Work item
Type out the data below in its entirety, exactly as given.

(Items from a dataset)
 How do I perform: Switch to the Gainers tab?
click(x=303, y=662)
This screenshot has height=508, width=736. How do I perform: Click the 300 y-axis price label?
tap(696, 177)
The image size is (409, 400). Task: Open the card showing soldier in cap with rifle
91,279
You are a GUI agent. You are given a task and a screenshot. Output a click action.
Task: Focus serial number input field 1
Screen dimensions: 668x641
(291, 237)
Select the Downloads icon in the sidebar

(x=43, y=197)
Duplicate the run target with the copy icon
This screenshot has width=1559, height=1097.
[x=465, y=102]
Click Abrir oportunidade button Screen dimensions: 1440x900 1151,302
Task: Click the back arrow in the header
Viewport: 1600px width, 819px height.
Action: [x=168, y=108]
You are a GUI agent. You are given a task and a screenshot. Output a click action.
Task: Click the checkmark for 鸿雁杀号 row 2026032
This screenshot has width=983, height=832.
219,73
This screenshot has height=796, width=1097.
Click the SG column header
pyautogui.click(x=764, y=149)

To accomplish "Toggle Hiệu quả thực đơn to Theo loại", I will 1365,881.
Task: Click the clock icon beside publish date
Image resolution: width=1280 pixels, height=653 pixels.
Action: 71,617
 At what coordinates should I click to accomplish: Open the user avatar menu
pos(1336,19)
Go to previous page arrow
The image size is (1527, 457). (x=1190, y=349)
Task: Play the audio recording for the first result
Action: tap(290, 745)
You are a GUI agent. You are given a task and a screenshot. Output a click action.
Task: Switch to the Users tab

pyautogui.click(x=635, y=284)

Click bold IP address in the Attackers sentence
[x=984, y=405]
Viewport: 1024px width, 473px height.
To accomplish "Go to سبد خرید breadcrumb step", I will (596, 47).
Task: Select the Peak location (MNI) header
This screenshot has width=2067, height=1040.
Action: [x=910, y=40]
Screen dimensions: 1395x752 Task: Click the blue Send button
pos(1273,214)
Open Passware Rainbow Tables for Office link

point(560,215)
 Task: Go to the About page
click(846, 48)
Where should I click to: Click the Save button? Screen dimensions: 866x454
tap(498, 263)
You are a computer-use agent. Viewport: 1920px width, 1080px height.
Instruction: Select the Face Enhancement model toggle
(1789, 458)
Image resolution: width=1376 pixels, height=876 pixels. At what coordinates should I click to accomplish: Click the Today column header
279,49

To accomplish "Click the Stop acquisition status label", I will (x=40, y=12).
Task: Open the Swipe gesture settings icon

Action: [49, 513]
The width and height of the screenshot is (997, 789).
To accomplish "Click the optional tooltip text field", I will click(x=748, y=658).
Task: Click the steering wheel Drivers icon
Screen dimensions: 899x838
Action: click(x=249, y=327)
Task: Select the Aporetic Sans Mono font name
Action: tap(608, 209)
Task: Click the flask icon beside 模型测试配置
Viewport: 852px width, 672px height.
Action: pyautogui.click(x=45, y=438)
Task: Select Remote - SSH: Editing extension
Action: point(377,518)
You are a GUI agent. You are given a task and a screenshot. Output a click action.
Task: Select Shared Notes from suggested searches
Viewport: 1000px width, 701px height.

Task output
 How do I perform: Switch to the Gainers tab?
click(x=303, y=662)
This screenshot has height=508, width=736. How do I perform: Click the 300 y-axis price label?
tap(696, 177)
The image size is (409, 400). Task: Open the card showing soldier in cap with rifle
91,279
You are a GUI agent. You are given a task and a screenshot. Output a click action.
Task: Focus serial number input field 1
Screen dimensions: 668x641
(291, 237)
Select the Downloads icon in the sidebar

(x=43, y=197)
Duplicate the run target with the copy icon
This screenshot has width=1559, height=1097.
[x=465, y=102]
Click Abrir oportunidade button Screen dimensions: 1440x900 1151,302
Task: Click the back arrow in the header
Viewport: 1600px width, 819px height.
Action: [x=168, y=108]
You are a GUI agent. You are given a task and a screenshot. Output a click action.
Task: Click the checkmark for 鸿雁杀号 row 2026032
This screenshot has width=983, height=832.
219,73
This screenshot has height=796, width=1097.
Click the SG column header
pyautogui.click(x=764, y=149)

To accomplish "Toggle Hiệu quả thực đơn to Theo loại", I will 1365,881.
Task: Click the clock icon beside publish date
Image resolution: width=1280 pixels, height=653 pixels.
Action: 71,617
 At what coordinates should I click to accomplish: Open the user avatar menu
pos(1336,19)
Go to previous page arrow
The image size is (1527, 457). (x=1190, y=349)
Task: Play the audio recording for the first result
Action: tap(290, 745)
You are a GUI agent. You are given a task and a screenshot. Output a click action.
Task: Switch to the Users tab

pyautogui.click(x=635, y=284)

Click bold IP address in the Attackers sentence
[x=984, y=405]
Viewport: 1024px width, 473px height.
To accomplish "Go to سبد خرید breadcrumb step", I will (596, 47).
Task: Select the Peak location (MNI) header
This screenshot has width=2067, height=1040.
Action: [x=910, y=40]
Screen dimensions: 1395x752 Task: Click the blue Send button
pos(1273,214)
Open Passware Rainbow Tables for Office link

point(560,215)
 Task: Go to the About page
click(846, 48)
Where should I click to: Click the Save button? Screen dimensions: 866x454
tap(498, 263)
You are a computer-use agent. Viewport: 1920px width, 1080px height.
Instruction: Select the Face Enhancement model toggle
(1789, 458)
Image resolution: width=1376 pixels, height=876 pixels. At what coordinates should I click to accomplish: Click the Today column header
279,49

To accomplish "Click the Stop acquisition status label", I will (x=40, y=12).
Task: Open the Swipe gesture settings icon

Action: [49, 513]
The width and height of the screenshot is (997, 789).
To accomplish "Click the optional tooltip text field", I will click(x=748, y=658).
Task: Click the steering wheel Drivers icon
Screen dimensions: 899x838
Action: click(x=249, y=327)
Task: Select the Aporetic Sans Mono font name
Action: tap(608, 209)
Task: Click the flask icon beside 模型测试配置
Viewport: 852px width, 672px height.
Action: pyautogui.click(x=45, y=438)
Task: Select Remote - SSH: Editing extension
Action: point(377,518)
You are a GUI agent. You are given a task and a screenshot. Output a click action.
Task: Select Shared Notes from suggested searches
Viewport: 1000px width, 701px height.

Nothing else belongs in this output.